It is also worth noting that we focus on “immediate” affordances, i.e., an object’s capability to immediately support a human action, which can be readily executed without any precursor actions. For example, a chair is not immediately ‘sittable’ if it has to be moved before sitting on it. Therefore, we cannot resort to a deterministic mapping between object classes and their usual affordance types (chairs are in general sittable), since affordance types of particular object instances depend on the spatial context.

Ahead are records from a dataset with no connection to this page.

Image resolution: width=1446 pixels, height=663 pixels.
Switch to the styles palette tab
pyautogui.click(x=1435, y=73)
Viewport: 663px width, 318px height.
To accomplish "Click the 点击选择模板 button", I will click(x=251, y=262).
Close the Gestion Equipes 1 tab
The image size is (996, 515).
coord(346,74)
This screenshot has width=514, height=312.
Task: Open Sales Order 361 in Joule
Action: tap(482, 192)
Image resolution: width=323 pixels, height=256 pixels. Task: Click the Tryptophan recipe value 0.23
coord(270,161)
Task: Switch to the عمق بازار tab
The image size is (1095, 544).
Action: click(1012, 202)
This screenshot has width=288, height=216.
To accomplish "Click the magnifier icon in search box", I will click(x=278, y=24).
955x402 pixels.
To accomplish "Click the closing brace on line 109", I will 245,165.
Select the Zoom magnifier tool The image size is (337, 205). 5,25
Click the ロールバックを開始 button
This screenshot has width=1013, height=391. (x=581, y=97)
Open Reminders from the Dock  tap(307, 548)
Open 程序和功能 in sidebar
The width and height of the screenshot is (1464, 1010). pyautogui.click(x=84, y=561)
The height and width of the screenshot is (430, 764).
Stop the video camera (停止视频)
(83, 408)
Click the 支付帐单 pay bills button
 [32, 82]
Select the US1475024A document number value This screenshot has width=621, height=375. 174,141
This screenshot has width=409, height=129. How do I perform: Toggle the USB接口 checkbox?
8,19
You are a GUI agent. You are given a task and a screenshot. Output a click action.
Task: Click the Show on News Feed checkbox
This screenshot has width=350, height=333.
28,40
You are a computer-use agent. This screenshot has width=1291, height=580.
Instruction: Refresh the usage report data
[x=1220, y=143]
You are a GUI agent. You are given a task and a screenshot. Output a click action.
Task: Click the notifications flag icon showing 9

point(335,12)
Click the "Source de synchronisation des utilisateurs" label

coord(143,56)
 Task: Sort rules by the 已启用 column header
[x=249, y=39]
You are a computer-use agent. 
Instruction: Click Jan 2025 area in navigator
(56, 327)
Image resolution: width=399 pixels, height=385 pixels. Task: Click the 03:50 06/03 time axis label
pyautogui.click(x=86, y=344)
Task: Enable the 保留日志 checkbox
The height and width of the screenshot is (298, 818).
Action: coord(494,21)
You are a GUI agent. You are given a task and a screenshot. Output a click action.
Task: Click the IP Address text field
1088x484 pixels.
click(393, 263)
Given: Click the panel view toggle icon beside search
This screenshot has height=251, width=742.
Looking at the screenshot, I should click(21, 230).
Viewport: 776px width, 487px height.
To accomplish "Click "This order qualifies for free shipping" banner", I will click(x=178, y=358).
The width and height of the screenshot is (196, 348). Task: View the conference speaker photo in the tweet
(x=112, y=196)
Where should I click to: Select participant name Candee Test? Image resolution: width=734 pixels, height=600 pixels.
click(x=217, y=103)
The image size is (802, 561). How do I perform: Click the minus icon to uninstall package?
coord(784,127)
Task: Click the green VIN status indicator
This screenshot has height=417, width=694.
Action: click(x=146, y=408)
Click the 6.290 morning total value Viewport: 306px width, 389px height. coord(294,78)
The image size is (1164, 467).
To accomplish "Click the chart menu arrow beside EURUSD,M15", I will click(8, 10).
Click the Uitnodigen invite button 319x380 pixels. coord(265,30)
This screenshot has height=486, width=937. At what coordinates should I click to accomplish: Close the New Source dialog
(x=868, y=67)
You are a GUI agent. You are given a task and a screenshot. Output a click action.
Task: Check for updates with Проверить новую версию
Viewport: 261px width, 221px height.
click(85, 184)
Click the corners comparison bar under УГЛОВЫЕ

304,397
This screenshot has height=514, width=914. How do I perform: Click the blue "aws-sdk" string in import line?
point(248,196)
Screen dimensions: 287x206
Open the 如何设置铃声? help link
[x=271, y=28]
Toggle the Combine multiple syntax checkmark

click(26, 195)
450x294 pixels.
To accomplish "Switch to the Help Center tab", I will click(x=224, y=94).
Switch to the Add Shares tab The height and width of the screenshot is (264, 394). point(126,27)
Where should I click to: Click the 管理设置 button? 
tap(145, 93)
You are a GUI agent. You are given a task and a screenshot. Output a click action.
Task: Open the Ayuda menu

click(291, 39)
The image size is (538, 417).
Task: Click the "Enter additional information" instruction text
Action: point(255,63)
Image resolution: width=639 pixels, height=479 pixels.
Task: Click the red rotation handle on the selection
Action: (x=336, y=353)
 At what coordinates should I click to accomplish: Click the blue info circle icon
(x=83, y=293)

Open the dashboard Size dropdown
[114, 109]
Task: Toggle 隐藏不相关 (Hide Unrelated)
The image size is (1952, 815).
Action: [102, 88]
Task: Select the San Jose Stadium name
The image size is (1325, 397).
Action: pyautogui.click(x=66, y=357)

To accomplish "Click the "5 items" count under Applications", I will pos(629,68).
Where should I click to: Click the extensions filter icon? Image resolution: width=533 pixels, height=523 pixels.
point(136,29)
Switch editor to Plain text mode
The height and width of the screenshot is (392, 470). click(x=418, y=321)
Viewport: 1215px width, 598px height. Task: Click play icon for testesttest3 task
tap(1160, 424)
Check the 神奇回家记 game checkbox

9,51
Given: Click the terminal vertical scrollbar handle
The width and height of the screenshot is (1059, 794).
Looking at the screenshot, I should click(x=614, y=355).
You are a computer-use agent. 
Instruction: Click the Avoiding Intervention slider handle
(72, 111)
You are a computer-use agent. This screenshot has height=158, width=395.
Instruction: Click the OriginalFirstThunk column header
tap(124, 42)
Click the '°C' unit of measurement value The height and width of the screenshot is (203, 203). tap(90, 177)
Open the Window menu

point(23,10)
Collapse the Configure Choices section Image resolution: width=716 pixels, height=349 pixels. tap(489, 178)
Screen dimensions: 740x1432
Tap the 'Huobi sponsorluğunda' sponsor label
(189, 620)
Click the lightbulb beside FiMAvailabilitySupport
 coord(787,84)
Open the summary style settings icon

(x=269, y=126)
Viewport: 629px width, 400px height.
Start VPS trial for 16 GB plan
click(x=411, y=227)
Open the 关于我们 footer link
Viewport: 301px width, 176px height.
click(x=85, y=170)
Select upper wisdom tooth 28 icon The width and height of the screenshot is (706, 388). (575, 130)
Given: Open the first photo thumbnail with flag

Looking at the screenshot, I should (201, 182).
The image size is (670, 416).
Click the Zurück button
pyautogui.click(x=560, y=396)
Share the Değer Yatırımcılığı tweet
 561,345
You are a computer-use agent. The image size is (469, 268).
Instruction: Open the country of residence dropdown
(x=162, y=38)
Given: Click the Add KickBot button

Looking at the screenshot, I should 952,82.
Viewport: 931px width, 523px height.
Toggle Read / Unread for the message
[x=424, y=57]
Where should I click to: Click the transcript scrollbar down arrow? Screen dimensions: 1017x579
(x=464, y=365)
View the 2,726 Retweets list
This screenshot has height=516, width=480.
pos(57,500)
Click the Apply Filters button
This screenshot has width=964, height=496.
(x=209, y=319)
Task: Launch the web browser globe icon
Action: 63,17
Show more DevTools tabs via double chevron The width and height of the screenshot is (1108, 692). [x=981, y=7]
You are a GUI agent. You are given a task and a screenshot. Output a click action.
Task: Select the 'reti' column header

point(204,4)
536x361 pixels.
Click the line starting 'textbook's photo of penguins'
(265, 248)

An obstacle that we have encountered in our work is the lack of datasets with ground truth pixel-wise annotations of affordances. Our literature review finds that most prior work focuses on affordance prediction at the image level, where the goal is to assign an affordance label to the entire image [4, 5, 9, 11, 25–27]. A few exceptions [28, 29] seek to discover similar affordance types as ours in RGB images. They estimate ground truth by hallucinating human skeletons in various postures amidst the inferred 3D layout of the scene.

As human skeletons may provide a limited model for reasoning about certain human-object interactions in the scene, and may not be informative for some of our affordance types (e.g., ‘movable’), we have developed a new semi-automated method for generating pixel-wise ground truth annotations of affordances. This is used to extend the NYU v2 dataset [30] with ground-truth dense affordance annotations, and our quantitative evaluation.

Contributions:

We extend the NYUv2 dataset [30] with pixel-wise affordance ground truth.
A new multi-scale deep architecture for extracting and fusing mid-level cues toward predicting dense affordance maps from an RGB image. Note that, unlike previous approaches [9, 31–34], we do not rely on any additional cues based on human-object interaction (e.g., action, pose).

In the following, Sect. 2 reviews prior work, Sect. 3 explains our method for generating affordance ground truth, Sect. 4 specifies our deep architecture for affordance segmentation, Sect. 5 describes how to train our deep architecture, and Sect. 6 presents our experimental results.

2 Prior Work

Predicting affordances has a long history in computer vision [1, 2]. Early work has typically considered a rule-based inference for affordance segmentation [35–37]. However, their hand-designed rules are too brittle for real-world indoor scenes abounding with clutter and occlusions.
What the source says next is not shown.